Document text ->
Details on selected HD programming carried by E* can also be found in the HD Programming forum *HERE*


----------



## Chandu (Oct 3, 2005)

dave1234 said:


> ...UEFA cup games are usually early Sat. and Sun. morning(really early on the West coast)....


Wrong.

UEFA Cup matches are almost always on Thursday afternoons in the US. And they're LIVE, not tape delayed.

*Thursday November 2

11:30 AM Pacific/2:30 PM Eastern

Lens vs. Halmstad*



socceteer said:


> They do..?
> 
> I have not seen a UEFA game televised yet...! When will this happen..?


See above.



SummitAdvantageRetailer said:


> Wow, UEFA Cup matches, too? I just found out Rush HD carried La Liga so this is better news!


 :biggthump


----------



## Antknee (Oct 13, 2005)

Well, it may be only $5 a month, but you need to pay $99 for the second dish.... that's my problem with it


----------



## dave1234 (Oct 9, 2005)

WRONG

UEFA cup games are shown early morning on the weekends, they just aren't live.....


----------



## dave1234 (Oct 9, 2005)

Sorry forgot to add: But you're RIGHT, they are shown live during the week


----------



## Chandu (Oct 3, 2005)

dave1234 said:


> WRONG
> 
> UEFA cup games are shown early morning on the weekends, they just aren't live.....


OK, so you were talking about tape delayed stuff. We both stand corrected in different ways. :allthumbs

In these days of Tivo/DVR, if an event is shown LIVE, it becomes almost irrelevant to wait until it is shown again on tape delay sometime later.

Get ready to watch your first ever UEFA Cup matchup in HD! It starts in about 15 minutes.


----------

Entries shown ->
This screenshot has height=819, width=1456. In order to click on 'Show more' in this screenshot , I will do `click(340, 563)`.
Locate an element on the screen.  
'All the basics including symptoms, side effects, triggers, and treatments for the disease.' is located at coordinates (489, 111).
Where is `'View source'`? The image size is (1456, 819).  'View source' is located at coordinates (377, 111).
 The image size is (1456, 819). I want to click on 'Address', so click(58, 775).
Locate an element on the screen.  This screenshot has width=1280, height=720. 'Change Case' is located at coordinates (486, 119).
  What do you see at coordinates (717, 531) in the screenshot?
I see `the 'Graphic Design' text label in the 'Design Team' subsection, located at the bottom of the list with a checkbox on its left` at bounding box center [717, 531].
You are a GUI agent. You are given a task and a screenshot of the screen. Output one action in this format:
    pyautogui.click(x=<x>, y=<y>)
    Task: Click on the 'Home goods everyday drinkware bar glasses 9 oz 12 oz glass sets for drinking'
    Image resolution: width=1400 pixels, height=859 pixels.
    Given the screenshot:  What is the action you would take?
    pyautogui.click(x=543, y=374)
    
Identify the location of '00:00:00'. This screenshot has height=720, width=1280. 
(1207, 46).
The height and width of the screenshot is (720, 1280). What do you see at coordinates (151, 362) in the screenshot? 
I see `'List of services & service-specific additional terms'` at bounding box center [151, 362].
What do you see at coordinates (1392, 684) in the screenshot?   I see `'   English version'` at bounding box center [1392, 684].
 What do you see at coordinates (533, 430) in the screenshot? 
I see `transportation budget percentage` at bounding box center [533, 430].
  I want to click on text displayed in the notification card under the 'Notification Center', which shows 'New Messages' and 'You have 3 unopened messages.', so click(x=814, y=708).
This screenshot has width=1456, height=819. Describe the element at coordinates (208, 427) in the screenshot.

List of tasks ->
1: In the forum thread, how much does Antknee say the second dish costs?
2: Print the forum thread from "In these days" to "about 15 minutes.".

Solutions for each task ->
1: $99

2:
In these days of Tivo/DVR, if an event is shown LIVE, it becomes almost irrelevant to wait until it is shown again on tape delay sometime later.

Get ready to watch your first ever UEFA Cup matchup in HD! It starts in about 15 minutes.